AVAILABLE DATA: Begin
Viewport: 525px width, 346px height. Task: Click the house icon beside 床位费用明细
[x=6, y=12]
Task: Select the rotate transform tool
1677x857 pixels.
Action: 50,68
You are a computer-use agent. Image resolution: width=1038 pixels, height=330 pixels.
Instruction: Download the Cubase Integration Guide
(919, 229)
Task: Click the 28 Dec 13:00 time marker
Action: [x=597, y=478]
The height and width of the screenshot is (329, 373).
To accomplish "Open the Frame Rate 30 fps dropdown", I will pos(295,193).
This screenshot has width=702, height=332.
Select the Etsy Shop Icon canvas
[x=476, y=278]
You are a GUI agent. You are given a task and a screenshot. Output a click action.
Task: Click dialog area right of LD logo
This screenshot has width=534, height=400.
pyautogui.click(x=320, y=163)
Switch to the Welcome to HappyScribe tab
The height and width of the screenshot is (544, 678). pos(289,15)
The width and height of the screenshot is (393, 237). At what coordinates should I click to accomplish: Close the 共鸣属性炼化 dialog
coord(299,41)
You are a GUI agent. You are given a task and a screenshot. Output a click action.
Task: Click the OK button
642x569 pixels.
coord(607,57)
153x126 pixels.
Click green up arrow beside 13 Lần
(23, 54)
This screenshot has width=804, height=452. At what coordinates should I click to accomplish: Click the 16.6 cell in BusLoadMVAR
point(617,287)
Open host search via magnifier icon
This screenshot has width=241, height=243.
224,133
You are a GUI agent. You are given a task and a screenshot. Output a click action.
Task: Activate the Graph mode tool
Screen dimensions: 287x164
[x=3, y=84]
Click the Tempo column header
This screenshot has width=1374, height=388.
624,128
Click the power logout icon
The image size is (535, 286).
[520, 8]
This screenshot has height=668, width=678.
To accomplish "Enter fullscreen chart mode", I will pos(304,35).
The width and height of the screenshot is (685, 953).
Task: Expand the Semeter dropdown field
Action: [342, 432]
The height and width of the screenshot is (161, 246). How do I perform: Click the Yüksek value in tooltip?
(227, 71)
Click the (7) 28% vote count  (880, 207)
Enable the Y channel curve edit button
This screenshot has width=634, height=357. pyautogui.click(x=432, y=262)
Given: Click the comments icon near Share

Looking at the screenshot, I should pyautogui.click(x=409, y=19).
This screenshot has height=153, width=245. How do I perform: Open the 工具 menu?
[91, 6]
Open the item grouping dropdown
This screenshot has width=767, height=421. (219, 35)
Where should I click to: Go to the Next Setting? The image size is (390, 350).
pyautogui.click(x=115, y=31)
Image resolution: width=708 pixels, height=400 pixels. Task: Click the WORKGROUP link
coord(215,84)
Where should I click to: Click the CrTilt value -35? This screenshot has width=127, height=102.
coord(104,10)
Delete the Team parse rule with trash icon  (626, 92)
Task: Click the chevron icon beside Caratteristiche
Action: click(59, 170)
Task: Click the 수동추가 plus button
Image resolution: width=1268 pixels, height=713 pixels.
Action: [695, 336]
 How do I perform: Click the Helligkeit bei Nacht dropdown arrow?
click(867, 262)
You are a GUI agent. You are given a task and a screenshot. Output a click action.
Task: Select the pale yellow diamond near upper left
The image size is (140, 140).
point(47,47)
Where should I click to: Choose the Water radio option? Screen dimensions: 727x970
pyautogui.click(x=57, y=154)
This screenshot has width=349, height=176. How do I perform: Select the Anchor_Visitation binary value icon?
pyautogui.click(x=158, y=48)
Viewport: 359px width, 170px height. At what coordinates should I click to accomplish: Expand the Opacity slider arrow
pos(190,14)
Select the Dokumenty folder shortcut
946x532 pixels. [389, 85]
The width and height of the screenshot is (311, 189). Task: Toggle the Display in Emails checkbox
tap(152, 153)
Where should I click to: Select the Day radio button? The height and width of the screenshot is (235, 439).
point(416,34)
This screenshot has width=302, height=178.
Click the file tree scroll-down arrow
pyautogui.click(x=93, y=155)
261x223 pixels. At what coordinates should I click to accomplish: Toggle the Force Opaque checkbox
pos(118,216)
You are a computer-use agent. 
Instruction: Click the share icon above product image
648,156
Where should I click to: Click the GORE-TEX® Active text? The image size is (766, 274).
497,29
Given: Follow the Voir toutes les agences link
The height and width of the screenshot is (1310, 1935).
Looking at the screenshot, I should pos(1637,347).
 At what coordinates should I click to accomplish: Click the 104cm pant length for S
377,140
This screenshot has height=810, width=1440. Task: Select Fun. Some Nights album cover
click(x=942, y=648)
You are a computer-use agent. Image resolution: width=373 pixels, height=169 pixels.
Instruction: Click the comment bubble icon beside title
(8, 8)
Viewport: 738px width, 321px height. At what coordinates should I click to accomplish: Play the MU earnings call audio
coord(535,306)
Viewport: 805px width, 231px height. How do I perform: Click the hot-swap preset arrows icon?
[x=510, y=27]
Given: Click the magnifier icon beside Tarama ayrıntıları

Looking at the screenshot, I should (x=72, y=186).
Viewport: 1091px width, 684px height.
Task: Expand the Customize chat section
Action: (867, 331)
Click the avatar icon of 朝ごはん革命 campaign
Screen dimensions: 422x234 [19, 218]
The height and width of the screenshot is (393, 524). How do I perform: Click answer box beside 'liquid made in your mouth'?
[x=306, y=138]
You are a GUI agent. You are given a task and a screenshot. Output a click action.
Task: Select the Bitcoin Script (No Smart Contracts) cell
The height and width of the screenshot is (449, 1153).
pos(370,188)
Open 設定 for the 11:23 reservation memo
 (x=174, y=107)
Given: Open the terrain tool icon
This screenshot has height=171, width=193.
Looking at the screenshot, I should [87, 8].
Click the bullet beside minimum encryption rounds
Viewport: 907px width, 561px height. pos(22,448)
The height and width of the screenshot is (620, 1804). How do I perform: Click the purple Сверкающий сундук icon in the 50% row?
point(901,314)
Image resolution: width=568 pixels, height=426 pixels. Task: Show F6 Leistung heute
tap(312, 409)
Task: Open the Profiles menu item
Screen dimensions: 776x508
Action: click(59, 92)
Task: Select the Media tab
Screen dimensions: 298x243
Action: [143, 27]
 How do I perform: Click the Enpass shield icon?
AVAILABLE DATA: End
**WHAT IS EXPECTED**
Skip all lines ahead of the one containing "Screen dimensions: 298x243". Reproduce that line and the remainder of the listing above exactly.

**ANSWER**
Screen dimensions: 298x243
Action: [143, 27]
 How do I perform: Click the Enpass shield icon?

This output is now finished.